Todo ano damos de cara com opiniões raivosas a respeito dessa ou daquela figura mitológica representada em carnavais, dia das bruxas ou festas juninas. Invenções bobas para fazer crianças se comportarem e que hoje fazem adultos supostamente inteligentes serem doutrinados e controlados.

A estética do diabo na cultura geral vem carregada de sentidos perfeitamente adequados ao grito e alerta dos líderes de religiões de raiz judaico-cristã. Bradam a plenos pulmões que cairá sobre nós as catástrofes mais aterradoras por termos desfilado um carro alegórico com um chifrudo em cima, ou termos decorado nossas casas com temas pagãos, como artefatos de bruxas ou figuras folclóricas.

O que incomoda de fato é que a atenção do fiel é desviada para esses eventos culturais inocentes, bobinhos até, enquanto os verdadeiros demônios estão caminhando entre nós, em forma de pais, mães, avós, parentes, amigos, professores, líderes religiosos, chefes, perseguidores na rua. Gente que violenta e mata de bebês a idosos estão aí, livres, praticando abusos e ameaçando de morte a quem delatar seus atos maléficos. Esses sim têm o diabo no corpo, embora sejam eles próprios os responsáveis por seus atos e não qualquer figura nefasta saída das páginas das Escrituras, da Torá, ou do Alcorão, para tentar os humanos. Não! O diabo somos nós, e está mais do que na hora de assumirmos que precisamos parar de rezar para que a sociedade tome consciência do quão terrível é um carro alegórico com um demônio em cima e começar a agir quanto aos verdadeiros demônios que destroem vidas impunemente.

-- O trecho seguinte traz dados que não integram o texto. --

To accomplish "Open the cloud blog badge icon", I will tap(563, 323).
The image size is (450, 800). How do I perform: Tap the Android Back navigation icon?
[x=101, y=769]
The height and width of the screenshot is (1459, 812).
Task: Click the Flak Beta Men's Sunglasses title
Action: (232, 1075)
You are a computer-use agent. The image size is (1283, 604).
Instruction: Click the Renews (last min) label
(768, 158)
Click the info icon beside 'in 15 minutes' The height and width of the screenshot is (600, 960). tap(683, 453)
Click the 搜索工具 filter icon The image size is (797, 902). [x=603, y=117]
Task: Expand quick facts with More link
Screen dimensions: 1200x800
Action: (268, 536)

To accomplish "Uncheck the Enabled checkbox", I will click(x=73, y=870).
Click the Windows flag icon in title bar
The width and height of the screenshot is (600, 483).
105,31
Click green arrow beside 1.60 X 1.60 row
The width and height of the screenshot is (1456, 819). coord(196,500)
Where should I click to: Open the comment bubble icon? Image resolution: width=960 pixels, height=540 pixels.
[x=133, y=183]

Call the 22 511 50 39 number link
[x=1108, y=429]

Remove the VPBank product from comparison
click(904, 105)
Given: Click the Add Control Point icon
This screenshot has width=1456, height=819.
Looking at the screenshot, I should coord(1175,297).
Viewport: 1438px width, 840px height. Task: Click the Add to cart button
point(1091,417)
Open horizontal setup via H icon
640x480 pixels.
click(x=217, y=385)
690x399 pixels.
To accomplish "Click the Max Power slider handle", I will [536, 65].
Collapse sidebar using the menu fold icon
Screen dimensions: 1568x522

Nossos corações deviam sangrar por cada criança que um adulto assassina ou abusa, por cada mulher espancada e violentada pelo parceiro, por cada ser humano que sofra a violência cotidiana em segredo. Sangrar por cada vida indígena ou minoria devastada pela nossa forma de sociedade predatória, sangrar pelo sistema econômico que especula e cria bilionários ao mesmo tempo em que gera miséria generalizada em nações inteiras. Lembremos pois que, enquanto seres humanos bondosos e felizes, como fomos feitos à imagem e semelhança de Deus, assim também há seres humanos hediondos, que assumem a imagem e semelhança do diabo em pessoa, vestindo o personagem de formas inimagináveis.